Write out all the entries word for word and omit any pictures.

Collected data:

☆ ☆ ☆ ☆

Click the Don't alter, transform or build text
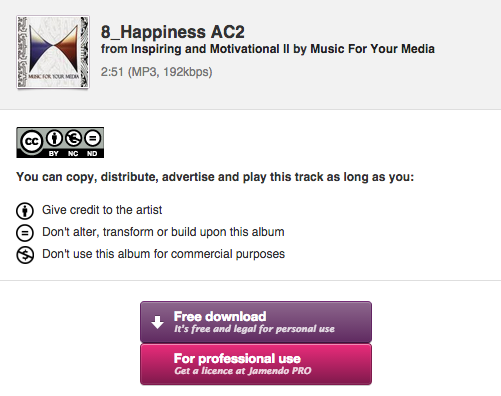 (163, 232)
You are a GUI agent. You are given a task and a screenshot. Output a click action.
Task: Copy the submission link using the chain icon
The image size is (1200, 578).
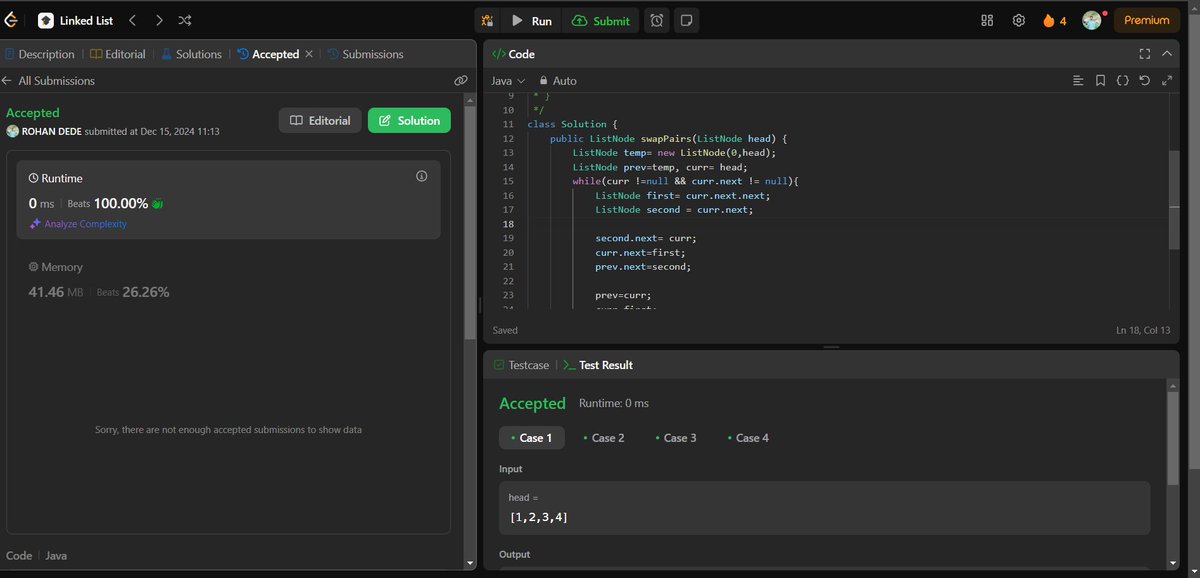(x=461, y=80)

☆ ☆ ☆ ☆

=== Solution for this exercise ===
Click the Don't alter, transform or build text
 (163, 232)
You are a GUI agent. You are given a task and a screenshot. Output a click action.
Task: Copy the submission link using the chain icon
The image size is (1200, 578).
(x=461, y=80)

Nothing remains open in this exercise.